Ketika kesempatan ini datang ada perasaan antusias, tapi di sisi lain ada perasaan ragu-ragu juga. Inilah saatnya mempraktikkan Stoa/Stoikisme. Aku mencoba untuk menganalisa pikiranku bahwa perasaan ragu-ragu ku ini datang karena aku merasa tulisanku masih belum layak, masih banyak kekurangan, jadi aku ngga pd mau ikut lomba itu. Kedua, aku masih bingung apa itu esai personal dan bagaimana cara menulisnya. Inilah hal-hal yang menghambat ku untuk maju. 

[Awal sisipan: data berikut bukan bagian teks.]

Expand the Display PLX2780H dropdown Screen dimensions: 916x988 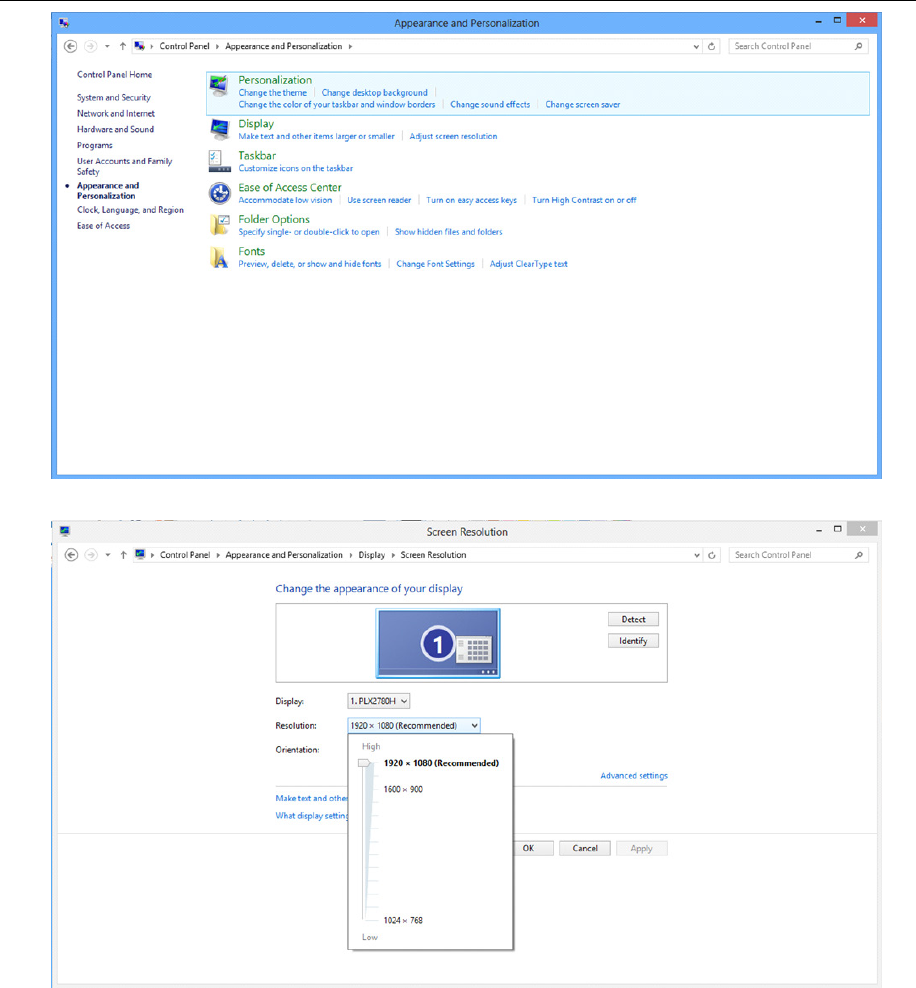379,701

Setelah menganalisa, akhirnya aku mencoba mengambil solusi. Pertama rasa ragu-raguku itu datang dari pikiranku sendiri atau persepsi yang aku bangun bahwa tulisanku masih belum pantas untuk diikutkan lomba. Menurut Stoa pikiran kita itu bisa dikendalikan kapanpun. Akhirnya aku mencoba meyakinkan diri dengan cara memperkuat tujuanku mengikuti lomba ini. Aku berkata pada diriku sendiri saat itu, lomba ini akan aku jadikan sebagai kesempatan untuk memberanikan diri menunjukkan tulisanku ke orang lain, mengasah skill menulis, menuangkan pengalaman dan pemikiranku tentang Stoa yang selama ini aku praktikkan. Aku mengikuti lomba ini betul-betul karena dorongan atau motivasi internal. "Menang" sama sekali bukan tujuanku dalam perlombaan ini. Terlebih lagi ini adalah lomba menulis pertamaku, jadi aku niatkan hal ini menjadi kesempatan untuk mencoba sesuatu hal yang baru. 

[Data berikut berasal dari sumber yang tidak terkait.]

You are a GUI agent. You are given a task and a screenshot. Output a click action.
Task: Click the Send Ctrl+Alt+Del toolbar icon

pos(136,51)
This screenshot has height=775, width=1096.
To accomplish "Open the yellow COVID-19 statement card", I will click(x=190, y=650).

Balik lagi ke pemikiran Stoa, bahwa "Kemenangan" itu diluar kendali kita. Ada banyak faktor yang menyebabkan kita menang, mulai dari penilaian juri, indikator tulisan yang dibuat oleh pihak yang bersangkutan, selera juri, dan lain sebagainya. Semua hal itu di luar kendali kita. Menurut Stoa, semestinya kita memfokuskan diri pada hal-hal yang berada di bawah kendali kita, dalam hal ini adalah "usaha kita". Jadi saat itu aku memfokuskan diri untuk mencari tahu apa itu esai personal, bagaimana cara membuatnya, dan mencari contoh-contoh esai personal yang baik. Begitu juga saat proses penulisan, aku menerapkan pemikiran Stoa. Aku berusaha menulis dengan sungguh-sungguh, jujur dan mengusahakan yang terbaik, semua itu adalah hal yang bisa aku kendalikan maka aku harus memaksimalkan hal tersebut. 


Akhirnya tiba H-3 sebelum tenggat pengumpulan karya di tutup. Saat itu tulisanku masih belum selesai. Penyebabnya adalah aku sedang demotivasi, benar-benar tidak ada keinginan untuk menulis. Ide pun sulit sekali muncul. Mungkin karena saat itu juga aku sedang stress mengerjakan bab pembahasan skripsi. Melihat tenggat yang sudah semakin dekat, akhirnya aku mencoba mencari cara lain agar mendapat ide menulis. Tertujulah pada buku harianku, aku membaca buku harianku dari tahun-tahun sebelumnya. Dari sanalah aku mendapatkan ide untuk menulis tentang "menerima sosok ayah". Sebelum aku menulis di blog, aku memang rutin menulis buku harian. Kebanyakan isinya adalah tentang perasaanku, tentang apa yang aku pelajari di hari itu, hal-hal yang aku syukuri, termasuk bagaimana aku mempraktikkan Stoa setiap harinya aku tuangkan dalam buku harian/diary. Dalam keadaan yang sebenarnya aku sedang tidak mood menulis, akhirnya aku mencoba pelan-pelan mulai menulis. 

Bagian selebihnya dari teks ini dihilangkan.